SIAK (RA) - Warga Balai Kayang II, Kelurahan Kampung Rempak, Kecamatan Siak, Kabupaten Siak, Riau, menggerebek seorang pria yang diduga Sekretaris Camat (Sekcam) Siak bersama seorang wanita di sebuah rumah kontrakan, Senin (12/1/2026).

Penggerebekan terjadi sekitar pukul 10.00 WIB. 

Dari informasi yang dihimpun di lokasi, peristiwa bermula saat warga mencurigai keberadaan sebuah mobil Suzuki Ertiga yang diduga mobil dinas Sekcam terparkir di depan rumah kontrakan seorang wanita.

"Saat dicek, mobilnya kosong. Pemiliknya tidak ada di dalam mobil. Ketika warga masuk ke rumah, pria itu diduga kabur lewat pintu belakang," ujar seorang warga yang enggan disebutkan namanya, Selasa (13/1/2026).

Warga menyebut, pria tersebut melarikan diri secara tergesa-gesa hingga meninggalkan sejumlah barang pribadi.

"Dia kabur tanpa alas kaki. Sepatu dan kunci mobil tertinggal di dalam rumah kontrakan," ungkap warga tersebut.

Kejadian sempat menghebohkan warga sekitar dan menarik perhatian masyarakat. Warga kemudian menghubungi Camat Siak, Arie Darmawan, untuk datang ke lokasi.

Setibanya di tempat kejadian, warga diminta tidak melakukan aktivitas di dalam rumah kontrakan. Saat itu, hanya seorang wanita yang berada di dalam rumah dan enggan keluar dari kamar.

"Di dalam rumah hanya ada seorang wanita. Kami juga diminta tidak mengambil foto. Sementara mobil Ertiga tersebut dibawa ke Kantor Camat,"kata warga lainnya.

Menanggapi informasi tersebut, Badan Kepegawaian dan Pengembangan Sumber Daya Manusia (BKSDM) Kabupaten Siak mengaku telah menerima laporan awal terkait dugaan tersebut.

Sekretaris BKSDM Kabupaten Siak, Novendri, mengatakan pihaknya masih menunggu laporan dari Camat Siak selaku atasan langsung yang bersangkutan.

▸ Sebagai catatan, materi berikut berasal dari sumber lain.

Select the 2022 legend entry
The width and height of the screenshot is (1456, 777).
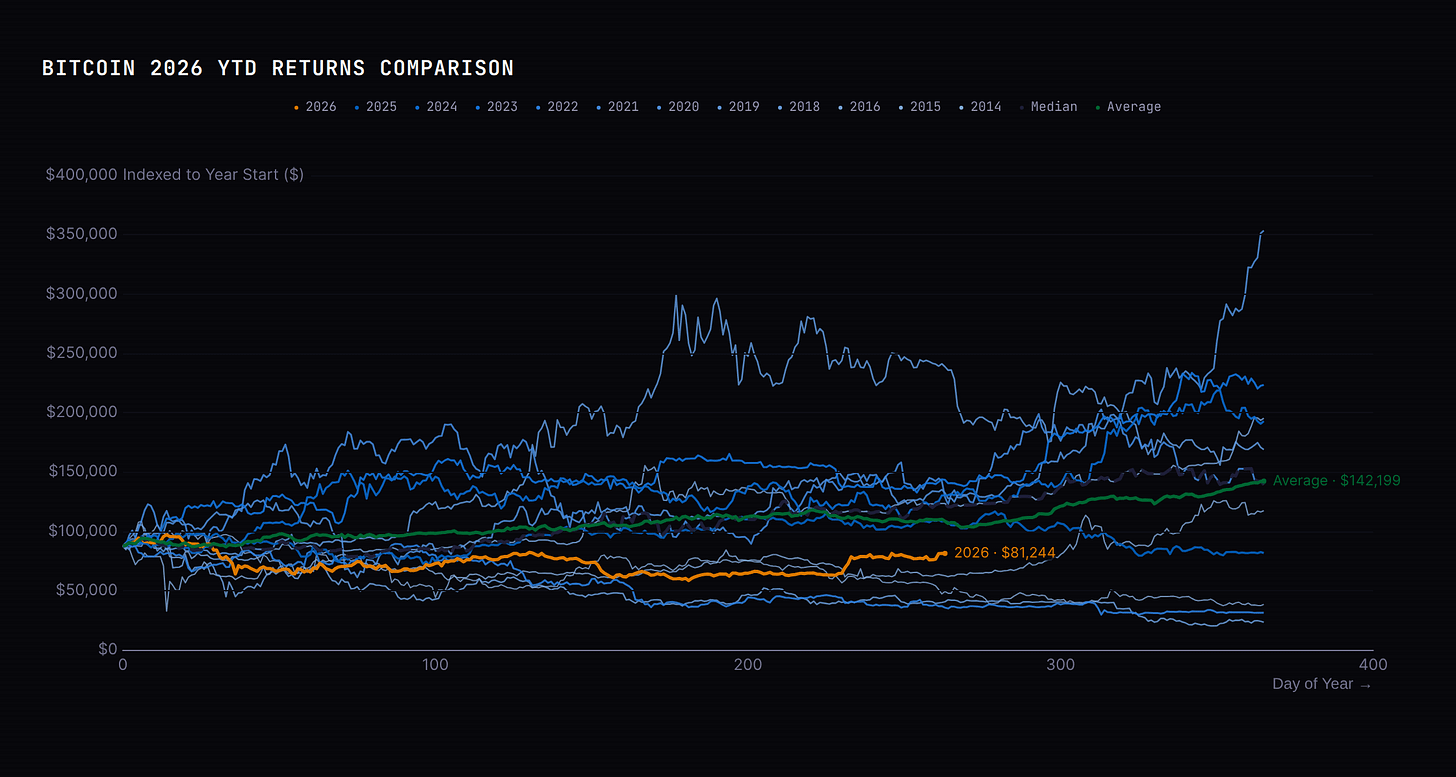557,107
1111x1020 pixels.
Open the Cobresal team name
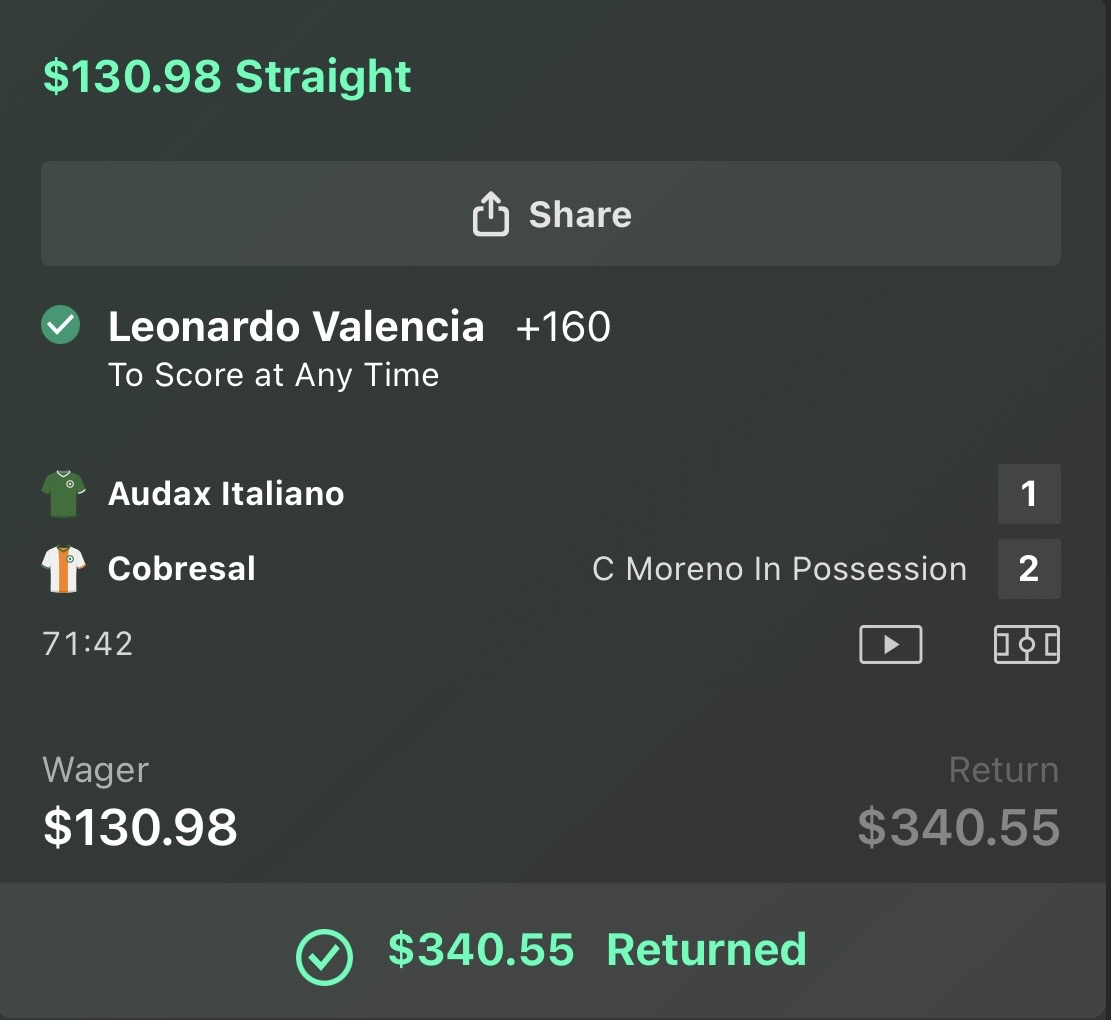pyautogui.click(x=182, y=569)
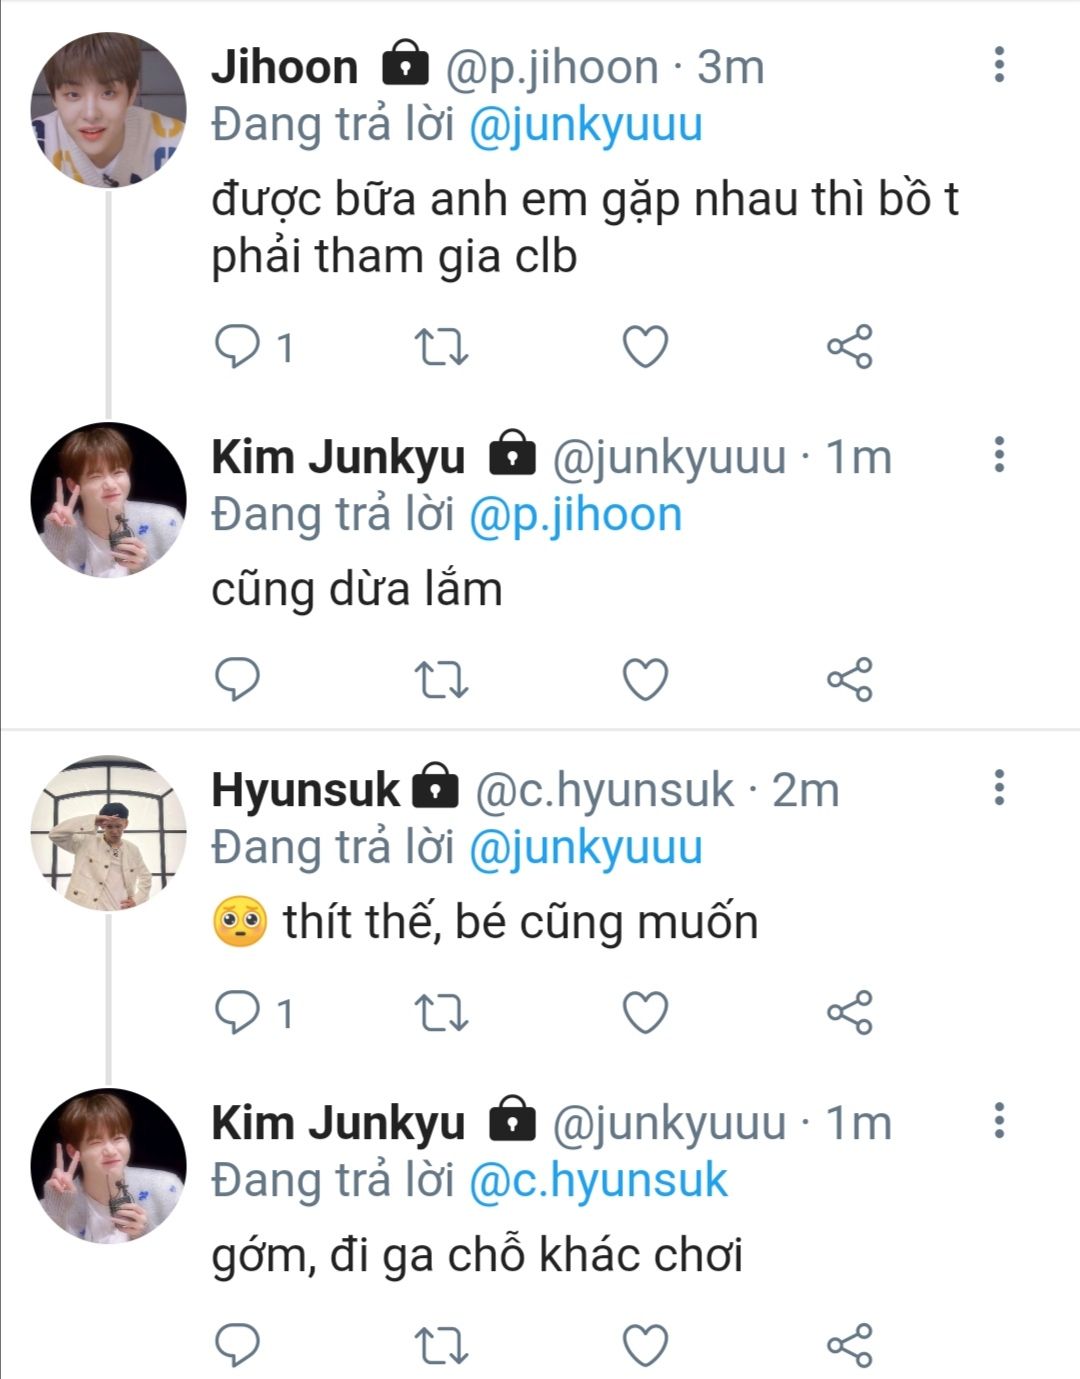Open the @p.jihoon mention link
Screen dimensions: 1080x1379
(x=575, y=515)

"Informasi dugaan itu sudah kami terima. Yang bersangkutan saat ini sudah dipanggil oleh Camat untuk dimintai keterangan. Namun sampai sekarang, kami belum menerima laporan resmi, baik lisan maupun tertulis," ujar Novendri.

Ia menegaskan, apabila dari hasil pemeriksaan nantinya terbukti adanya pelanggaran, BKSDM akan menindaklanjuti sesuai ketentuan yang berlaku.

"Jika terbukti, tentu akan diproses sesuai aturan dan kode etik PNS," pungkasnya.